Weakened economy in emerging markets, further amplified by significant devaluation of currencies, political instability in some key markets, and concerns about the sustainability of China’s growth, are dragging the market down despite some recovery in US and European economies. We maintain our view that the mining and metals industries’ capital expenditure will continue to contract in 2014, however, we are seeing some early signs that the market may have reached the bottom. Although we have a good number of promising larger sales cases, we have been preparing ourselves for continued market slowness. The EUR 50 million efficiency improvement program is progressing according to plan and as part of that plan, we have also triggered temporary lay-offs as a response to the weak order intake in the beginning of the year. We are prepared to take further actions to adjust our costs in line with possibly continuing weak order intake and subsequent lower sales. In a cyclical industry we need to balance our actions to be well positioned for the eventual upward turn of the cycle.”
CHANGE IN REPORTING OF SERVICE CONTRACTS FROM JANUARY 1, 2014
Outotec’s long-term service contracts, which have production based volume dependent variable portion, are recognized in the order intake with the estimated sales value of the next 12 months. The fixed value contracts are recognized as full value when the order becomes effective. Following the previous recognition principles, the current calendar year’s portion of the long-term service contract was booked once per year into order intake. The change in the reporting principles did not have any material impact in the 2014 first quarter order intake compared to the comparison period.

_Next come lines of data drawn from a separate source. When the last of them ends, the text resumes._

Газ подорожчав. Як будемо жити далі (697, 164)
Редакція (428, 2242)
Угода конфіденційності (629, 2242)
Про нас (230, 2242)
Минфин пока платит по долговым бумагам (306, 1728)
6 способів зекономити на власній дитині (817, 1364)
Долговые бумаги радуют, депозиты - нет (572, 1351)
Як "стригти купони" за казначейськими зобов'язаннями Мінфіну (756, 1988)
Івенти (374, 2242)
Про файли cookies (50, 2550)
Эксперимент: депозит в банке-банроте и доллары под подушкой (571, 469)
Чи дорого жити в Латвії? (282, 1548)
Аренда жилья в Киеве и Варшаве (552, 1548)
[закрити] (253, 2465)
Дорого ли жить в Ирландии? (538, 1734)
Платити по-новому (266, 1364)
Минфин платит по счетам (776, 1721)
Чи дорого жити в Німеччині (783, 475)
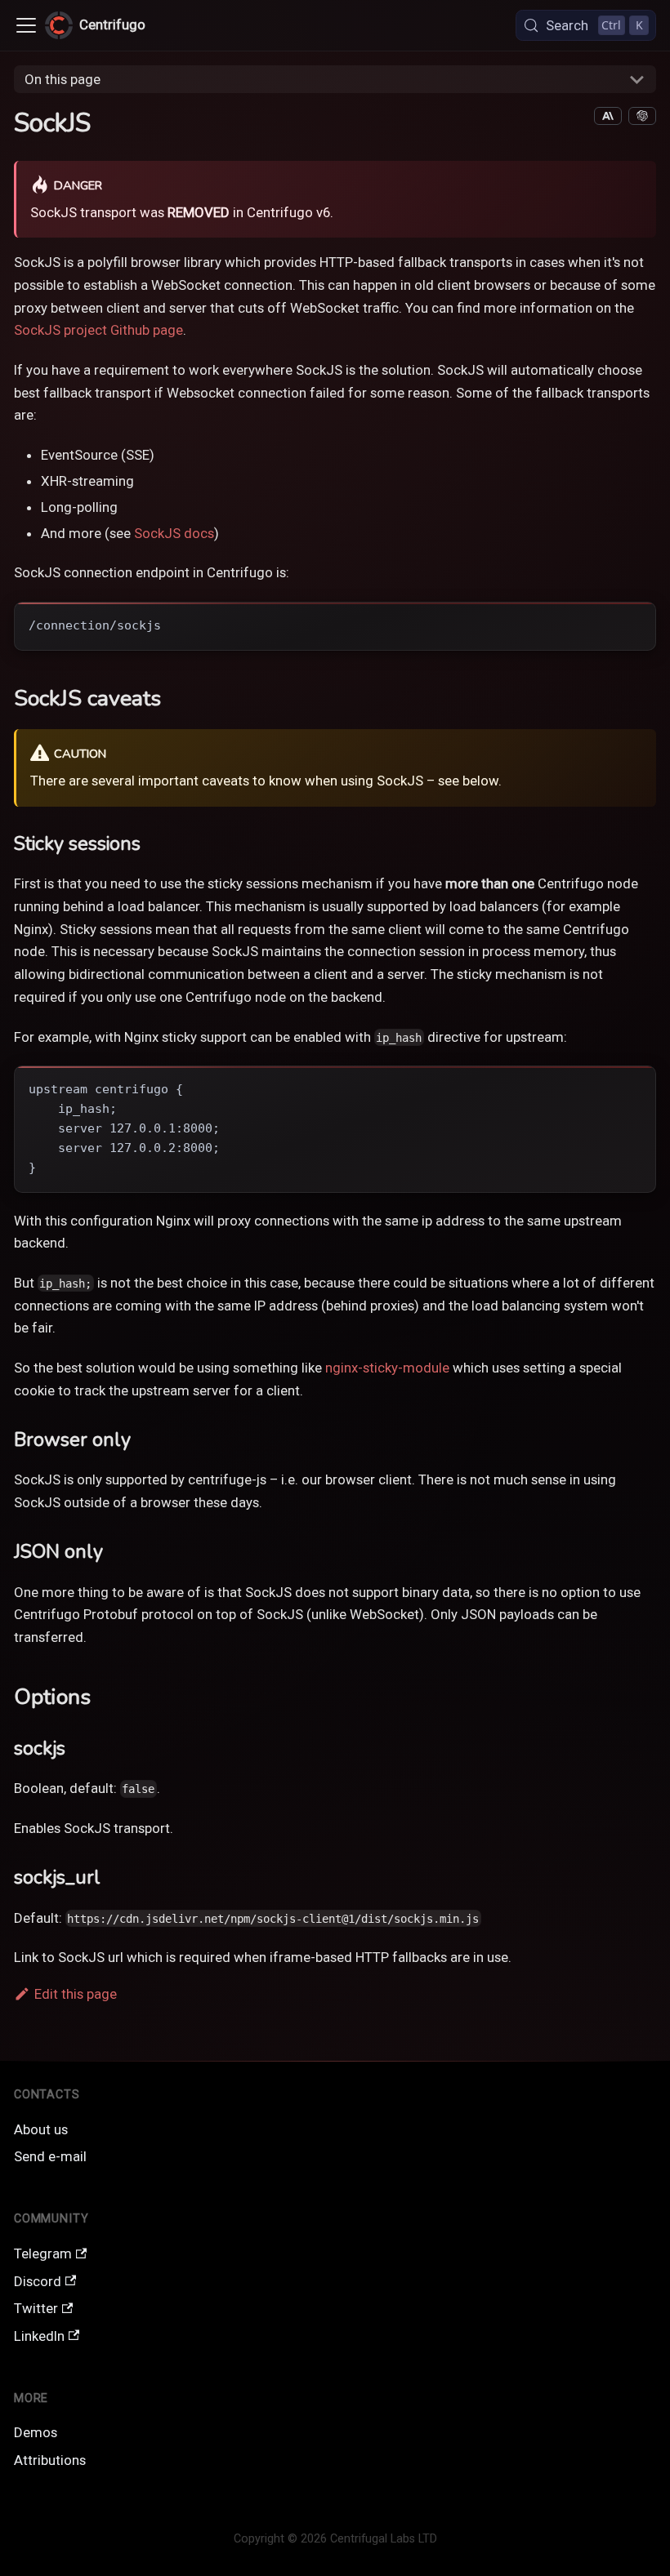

Outotec provides leading technologies and services for the Sustainable use of Earth’s natural resources. As the global leader in minerals and metals processing technology, we have developed many breakthrough technologies over the decades for our customers in metals and mining industry. We also provide innovative solutions for industrial water treatment, the utilization of alternative energy sources and the chemical industry. With a global network of sales and service centers, research facilities and over 4,800 experts, Outotec generated annual sales of approximately EUR 1.9 billion in 2013. Outotec shares are listed on NASDAQ OMX Helsinki.